[[ Data provided open ]]

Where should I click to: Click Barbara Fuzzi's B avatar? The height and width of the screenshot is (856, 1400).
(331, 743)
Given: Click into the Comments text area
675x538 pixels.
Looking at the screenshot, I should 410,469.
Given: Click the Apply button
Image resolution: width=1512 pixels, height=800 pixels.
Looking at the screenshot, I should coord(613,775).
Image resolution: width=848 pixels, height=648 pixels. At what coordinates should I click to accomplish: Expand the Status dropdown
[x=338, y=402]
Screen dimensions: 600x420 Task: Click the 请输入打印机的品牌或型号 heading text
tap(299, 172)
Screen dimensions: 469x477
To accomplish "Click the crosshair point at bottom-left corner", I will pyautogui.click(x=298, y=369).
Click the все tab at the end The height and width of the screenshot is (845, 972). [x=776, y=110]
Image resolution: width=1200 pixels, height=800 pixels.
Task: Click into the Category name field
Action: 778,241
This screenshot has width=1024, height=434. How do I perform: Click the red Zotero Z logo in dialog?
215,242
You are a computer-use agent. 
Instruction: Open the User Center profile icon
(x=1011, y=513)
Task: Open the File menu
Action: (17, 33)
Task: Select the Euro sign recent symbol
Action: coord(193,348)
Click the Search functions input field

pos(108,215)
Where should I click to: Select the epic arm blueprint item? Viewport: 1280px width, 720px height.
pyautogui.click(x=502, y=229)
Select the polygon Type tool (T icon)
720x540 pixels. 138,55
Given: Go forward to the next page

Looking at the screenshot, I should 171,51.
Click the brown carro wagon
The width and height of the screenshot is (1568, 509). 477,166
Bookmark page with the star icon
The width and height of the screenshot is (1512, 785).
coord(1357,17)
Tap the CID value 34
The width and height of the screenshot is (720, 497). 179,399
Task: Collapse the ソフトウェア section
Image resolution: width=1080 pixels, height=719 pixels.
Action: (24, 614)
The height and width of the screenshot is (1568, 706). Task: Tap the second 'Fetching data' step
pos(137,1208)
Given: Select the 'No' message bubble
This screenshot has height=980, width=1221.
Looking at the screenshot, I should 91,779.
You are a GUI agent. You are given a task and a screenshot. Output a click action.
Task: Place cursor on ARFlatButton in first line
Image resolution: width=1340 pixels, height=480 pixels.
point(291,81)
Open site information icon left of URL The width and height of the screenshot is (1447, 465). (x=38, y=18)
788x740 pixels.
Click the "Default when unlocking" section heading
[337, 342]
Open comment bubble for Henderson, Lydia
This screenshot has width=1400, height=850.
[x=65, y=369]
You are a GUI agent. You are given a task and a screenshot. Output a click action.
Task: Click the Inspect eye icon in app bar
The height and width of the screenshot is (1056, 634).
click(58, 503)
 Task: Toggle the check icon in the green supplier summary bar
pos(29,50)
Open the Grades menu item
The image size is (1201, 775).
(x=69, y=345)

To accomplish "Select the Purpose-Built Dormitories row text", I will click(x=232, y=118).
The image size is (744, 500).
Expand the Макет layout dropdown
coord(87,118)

[[ Data provided closed ]]

Repeat the entries above verbatim, but only from the line that has "Click the все" down to the line that has "You are a computer-use agent.", inclusive.

- Solution for this problem
Click the все tab at the end The height and width of the screenshot is (845, 972). [x=776, y=110]
Image resolution: width=1200 pixels, height=800 pixels.
Task: Click into the Category name field
Action: 778,241
This screenshot has width=1024, height=434. How do I perform: Click the red Zotero Z logo in dialog?
215,242
You are a computer-use agent. 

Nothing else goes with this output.